[TEXTE DONNÉ]
1.7.1 Du côté des mathématiques

Dans ce processus d’« algébrisation », la « théorie de la musique » a été influencée par certains développements récents des mathématiques. Nous avons mentionné, parmi les grandes étapes de la pensée algébrique en mathématiques, la naissance autour des années quarante d’une approche qui prolonge, par certains aspects, le Programme d’Erlangen de Felix Klein. Nous rappelons qu’un des buts de ce programme était de caractériser les espaces géométriques par des groupes associés de transformations. Il y a donc, dans l’approche de Klein, un lien étroit entre géométrie et algèbre. Les évolutions de la pensée géométrique au XXe siècle ont conduit d’abord à la nécessité pour les mathématiciens d’expliciter le concept général de distance dans un espace abstrait, en s’appuyant uniquement sur quelques axiomes et sur les propriétés de l’ensemble R des nombres réels. Ce concept trouve sa formulation dans la notion d’espace métrique qui signe, selon certains, l’acte de naissance de la démarche

topologique en mathématiques124.

[CONSIGNE A] D'après le texte donné, expliquez pourquoi l'approche de Klein établit un lien étroit entre géométrie et algèbre.
[CONSIGNE B] Selon le texte donné, vers quelle période est née l'approche qui prolonge en partie le Programme d'Erlangen de Felix Klein ?
[CONSIGNE C] Traduisez en anglais la phrase suivante du texte donné : « Nous rappelons qu’un des buts de ce programme était de caractériser les espaces géométriques par des groupes associés de transformations. »

[DONNÉES FOURNIES]
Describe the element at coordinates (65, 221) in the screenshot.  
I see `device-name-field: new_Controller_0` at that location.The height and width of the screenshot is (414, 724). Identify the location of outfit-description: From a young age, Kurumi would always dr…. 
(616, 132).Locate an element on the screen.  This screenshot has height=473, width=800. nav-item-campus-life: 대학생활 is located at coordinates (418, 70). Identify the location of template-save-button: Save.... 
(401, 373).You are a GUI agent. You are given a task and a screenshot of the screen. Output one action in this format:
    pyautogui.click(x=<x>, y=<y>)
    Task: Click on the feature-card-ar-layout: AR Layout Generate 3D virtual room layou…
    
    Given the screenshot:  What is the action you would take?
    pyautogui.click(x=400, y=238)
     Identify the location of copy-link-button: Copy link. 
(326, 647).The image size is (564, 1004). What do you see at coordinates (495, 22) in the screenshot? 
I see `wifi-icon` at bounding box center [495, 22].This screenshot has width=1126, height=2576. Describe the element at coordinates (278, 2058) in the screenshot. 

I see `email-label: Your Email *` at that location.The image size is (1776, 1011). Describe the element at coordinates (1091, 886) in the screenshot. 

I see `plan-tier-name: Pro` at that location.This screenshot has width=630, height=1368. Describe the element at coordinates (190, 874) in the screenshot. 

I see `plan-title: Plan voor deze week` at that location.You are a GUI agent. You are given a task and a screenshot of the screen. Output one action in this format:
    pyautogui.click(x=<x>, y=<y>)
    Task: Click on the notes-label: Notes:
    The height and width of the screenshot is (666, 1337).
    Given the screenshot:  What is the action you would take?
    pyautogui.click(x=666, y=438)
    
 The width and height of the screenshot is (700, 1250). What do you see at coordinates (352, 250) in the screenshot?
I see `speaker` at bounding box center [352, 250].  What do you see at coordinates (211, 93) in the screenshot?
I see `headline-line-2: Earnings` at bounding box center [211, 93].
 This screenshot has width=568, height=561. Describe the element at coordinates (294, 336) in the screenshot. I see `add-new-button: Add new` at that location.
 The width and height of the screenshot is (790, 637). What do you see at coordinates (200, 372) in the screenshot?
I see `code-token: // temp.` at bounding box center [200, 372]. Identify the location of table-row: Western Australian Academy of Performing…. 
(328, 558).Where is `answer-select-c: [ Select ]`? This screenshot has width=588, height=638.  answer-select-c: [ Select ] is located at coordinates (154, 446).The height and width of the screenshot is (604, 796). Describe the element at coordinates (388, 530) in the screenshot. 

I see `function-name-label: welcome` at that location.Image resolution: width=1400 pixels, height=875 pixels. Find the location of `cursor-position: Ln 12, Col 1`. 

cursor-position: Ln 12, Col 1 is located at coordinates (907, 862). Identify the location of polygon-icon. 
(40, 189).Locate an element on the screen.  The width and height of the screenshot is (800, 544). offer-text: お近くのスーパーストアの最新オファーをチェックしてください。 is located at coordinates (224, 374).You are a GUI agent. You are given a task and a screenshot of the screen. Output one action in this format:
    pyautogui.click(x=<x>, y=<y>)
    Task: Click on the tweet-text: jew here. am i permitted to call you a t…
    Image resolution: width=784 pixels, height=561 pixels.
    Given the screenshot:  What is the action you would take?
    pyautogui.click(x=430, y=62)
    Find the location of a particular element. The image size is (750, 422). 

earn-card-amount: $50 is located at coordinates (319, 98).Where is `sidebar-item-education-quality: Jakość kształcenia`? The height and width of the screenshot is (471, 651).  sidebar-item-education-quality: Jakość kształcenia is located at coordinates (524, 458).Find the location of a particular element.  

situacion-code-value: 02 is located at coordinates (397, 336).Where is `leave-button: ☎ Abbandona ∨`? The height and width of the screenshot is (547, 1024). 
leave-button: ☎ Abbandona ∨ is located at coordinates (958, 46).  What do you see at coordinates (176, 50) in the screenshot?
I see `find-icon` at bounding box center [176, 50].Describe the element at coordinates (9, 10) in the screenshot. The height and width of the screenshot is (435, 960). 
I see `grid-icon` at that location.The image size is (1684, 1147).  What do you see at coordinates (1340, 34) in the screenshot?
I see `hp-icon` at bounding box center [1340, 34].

[VOTRE RÉPONSE A] Un des buts du Programme d'Erlangen de Felix Klein était de caractériser les espaces géométriques par des groupes associés de transformations. La géométrie y est donc décrite au moyen d'une notion algébrique, d'où le lien étroit entre les deux domaines.

[VOTRE RÉPONSE B] Autour des années quarante.

[VOTRE RÉPONSE C] We recall that one of the aims of this program was to characterize geometric spaces by associated groups of transformations.